Problem description:
In the records that follow, the lines from the one containing "Adatkezelési Tájékoztató (300, 1159)" to the one containing "[home] (47, 29)", inclusive, are to be given again exactly.
──────── Input material
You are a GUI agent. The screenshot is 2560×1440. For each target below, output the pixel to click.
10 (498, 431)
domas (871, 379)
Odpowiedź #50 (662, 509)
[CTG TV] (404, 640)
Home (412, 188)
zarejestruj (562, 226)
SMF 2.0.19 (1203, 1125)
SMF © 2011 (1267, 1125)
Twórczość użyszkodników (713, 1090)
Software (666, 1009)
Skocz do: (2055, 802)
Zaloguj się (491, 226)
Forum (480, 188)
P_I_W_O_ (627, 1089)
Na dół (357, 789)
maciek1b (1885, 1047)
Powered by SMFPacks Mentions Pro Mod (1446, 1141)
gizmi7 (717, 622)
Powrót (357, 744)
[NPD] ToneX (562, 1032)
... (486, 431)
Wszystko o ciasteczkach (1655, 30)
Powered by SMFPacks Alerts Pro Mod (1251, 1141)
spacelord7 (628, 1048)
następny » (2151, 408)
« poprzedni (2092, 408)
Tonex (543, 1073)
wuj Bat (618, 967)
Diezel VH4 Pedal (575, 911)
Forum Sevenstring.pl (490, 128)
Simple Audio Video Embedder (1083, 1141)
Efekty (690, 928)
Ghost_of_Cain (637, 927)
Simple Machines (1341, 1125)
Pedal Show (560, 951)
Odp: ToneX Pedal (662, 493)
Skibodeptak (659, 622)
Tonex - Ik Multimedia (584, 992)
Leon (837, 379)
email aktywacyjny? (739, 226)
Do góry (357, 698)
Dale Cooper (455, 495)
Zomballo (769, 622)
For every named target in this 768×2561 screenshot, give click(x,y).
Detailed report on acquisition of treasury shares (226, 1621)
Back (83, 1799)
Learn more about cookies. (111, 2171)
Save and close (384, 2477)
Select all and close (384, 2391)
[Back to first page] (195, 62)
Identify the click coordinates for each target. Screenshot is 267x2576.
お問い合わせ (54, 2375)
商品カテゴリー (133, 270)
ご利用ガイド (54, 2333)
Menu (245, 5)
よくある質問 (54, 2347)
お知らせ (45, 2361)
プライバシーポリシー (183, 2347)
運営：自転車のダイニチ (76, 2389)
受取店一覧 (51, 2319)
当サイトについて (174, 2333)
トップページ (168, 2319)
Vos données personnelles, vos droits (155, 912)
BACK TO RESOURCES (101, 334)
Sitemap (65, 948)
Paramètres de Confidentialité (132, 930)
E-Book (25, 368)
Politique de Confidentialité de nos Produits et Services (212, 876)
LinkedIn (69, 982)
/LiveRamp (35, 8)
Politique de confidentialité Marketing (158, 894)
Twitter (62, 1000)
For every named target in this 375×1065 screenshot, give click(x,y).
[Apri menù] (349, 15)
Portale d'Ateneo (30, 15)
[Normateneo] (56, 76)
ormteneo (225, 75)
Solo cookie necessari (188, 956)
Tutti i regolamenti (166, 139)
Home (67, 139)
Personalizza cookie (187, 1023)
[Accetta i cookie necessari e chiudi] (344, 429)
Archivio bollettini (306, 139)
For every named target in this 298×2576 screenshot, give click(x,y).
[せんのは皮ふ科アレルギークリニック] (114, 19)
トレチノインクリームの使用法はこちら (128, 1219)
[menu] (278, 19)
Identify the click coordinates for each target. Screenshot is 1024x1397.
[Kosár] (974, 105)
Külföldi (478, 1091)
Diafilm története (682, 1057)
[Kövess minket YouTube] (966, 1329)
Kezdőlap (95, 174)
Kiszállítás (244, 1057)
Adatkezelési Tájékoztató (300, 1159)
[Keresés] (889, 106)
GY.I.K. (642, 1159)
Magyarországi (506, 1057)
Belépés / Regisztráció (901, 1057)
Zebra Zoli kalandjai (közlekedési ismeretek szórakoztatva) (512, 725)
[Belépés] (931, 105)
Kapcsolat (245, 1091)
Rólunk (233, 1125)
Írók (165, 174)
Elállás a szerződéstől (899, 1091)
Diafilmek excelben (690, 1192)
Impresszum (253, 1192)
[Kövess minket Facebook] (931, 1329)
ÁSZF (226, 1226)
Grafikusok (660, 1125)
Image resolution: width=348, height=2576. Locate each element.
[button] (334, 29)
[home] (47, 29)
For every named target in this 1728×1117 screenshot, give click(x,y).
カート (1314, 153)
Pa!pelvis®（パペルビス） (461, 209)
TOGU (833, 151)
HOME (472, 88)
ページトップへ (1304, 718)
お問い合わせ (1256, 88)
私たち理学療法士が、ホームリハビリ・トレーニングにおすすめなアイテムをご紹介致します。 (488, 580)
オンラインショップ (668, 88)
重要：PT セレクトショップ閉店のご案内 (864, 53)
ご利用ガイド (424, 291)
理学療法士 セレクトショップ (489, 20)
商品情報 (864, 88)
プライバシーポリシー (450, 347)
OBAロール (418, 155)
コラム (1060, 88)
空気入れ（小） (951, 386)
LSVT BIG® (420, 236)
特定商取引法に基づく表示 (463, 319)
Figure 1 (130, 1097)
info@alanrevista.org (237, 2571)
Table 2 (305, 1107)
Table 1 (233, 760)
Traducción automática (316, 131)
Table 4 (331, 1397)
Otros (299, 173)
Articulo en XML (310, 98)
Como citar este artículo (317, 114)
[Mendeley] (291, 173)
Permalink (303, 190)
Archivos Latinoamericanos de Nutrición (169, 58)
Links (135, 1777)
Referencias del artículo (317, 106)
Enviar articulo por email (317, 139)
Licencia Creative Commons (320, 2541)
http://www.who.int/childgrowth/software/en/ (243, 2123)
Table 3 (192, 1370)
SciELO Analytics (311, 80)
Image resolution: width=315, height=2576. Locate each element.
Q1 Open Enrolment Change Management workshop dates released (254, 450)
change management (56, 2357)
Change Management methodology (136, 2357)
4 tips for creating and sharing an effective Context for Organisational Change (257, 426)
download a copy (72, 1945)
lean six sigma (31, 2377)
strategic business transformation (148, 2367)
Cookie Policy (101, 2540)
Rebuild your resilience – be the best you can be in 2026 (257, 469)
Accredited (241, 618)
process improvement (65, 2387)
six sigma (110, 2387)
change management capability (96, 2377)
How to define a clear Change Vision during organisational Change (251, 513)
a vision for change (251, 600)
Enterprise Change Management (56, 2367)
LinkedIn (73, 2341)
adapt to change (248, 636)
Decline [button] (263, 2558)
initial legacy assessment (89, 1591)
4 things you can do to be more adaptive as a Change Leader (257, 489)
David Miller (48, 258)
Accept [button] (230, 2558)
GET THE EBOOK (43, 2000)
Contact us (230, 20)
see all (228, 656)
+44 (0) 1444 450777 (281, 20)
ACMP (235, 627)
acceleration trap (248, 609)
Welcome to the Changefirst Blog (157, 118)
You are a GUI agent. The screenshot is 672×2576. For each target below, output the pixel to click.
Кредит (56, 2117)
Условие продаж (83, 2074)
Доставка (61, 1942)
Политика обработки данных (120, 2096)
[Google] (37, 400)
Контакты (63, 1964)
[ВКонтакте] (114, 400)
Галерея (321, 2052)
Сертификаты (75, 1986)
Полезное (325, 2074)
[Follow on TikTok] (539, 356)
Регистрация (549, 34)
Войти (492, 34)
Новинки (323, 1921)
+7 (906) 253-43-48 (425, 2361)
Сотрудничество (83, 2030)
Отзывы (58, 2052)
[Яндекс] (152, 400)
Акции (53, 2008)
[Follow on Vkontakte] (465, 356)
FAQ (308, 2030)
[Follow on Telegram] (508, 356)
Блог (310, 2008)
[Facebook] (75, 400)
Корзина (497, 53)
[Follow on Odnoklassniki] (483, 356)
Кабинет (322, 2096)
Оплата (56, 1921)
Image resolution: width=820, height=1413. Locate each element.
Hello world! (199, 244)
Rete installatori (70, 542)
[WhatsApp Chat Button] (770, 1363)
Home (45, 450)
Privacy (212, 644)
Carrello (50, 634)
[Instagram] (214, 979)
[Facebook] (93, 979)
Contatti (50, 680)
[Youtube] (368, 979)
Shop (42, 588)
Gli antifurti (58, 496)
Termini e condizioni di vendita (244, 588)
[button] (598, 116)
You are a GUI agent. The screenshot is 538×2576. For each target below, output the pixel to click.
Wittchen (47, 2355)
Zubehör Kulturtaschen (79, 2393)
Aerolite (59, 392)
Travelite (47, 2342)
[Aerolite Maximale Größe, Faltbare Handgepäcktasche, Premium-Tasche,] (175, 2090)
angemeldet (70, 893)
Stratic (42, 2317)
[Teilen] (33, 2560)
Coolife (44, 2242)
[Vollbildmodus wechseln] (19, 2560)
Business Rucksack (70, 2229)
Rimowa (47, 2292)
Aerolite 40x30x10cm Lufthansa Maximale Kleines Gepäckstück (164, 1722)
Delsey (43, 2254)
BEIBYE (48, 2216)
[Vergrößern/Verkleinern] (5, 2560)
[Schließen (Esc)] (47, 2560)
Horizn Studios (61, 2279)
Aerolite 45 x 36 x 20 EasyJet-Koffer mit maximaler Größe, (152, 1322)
────────────────
Reply:
Adatkezelési Tájékoztató (300, 1159)
[Keresés] (889, 106)
GY.I.K. (642, 1159)
Magyarországi (506, 1057)
Belépés / Regisztráció (901, 1057)
Zebra Zoli kalandjai (közlekedési ismeretek szórakoztatva) (512, 725)
[Belépés] (931, 105)
Kapcsolat (245, 1091)
Rólunk (233, 1125)
Írók (165, 174)
Elállás a szerződéstől (899, 1091)
Diafilmek excelben (690, 1192)
Impresszum (253, 1192)
[Kövess minket Facebook] (931, 1329)
ÁSZF (226, 1226)
Grafikusok (660, 1125)
Image resolution: width=348, height=2576. Locate each element.
[button] (334, 29)
[home] (47, 29)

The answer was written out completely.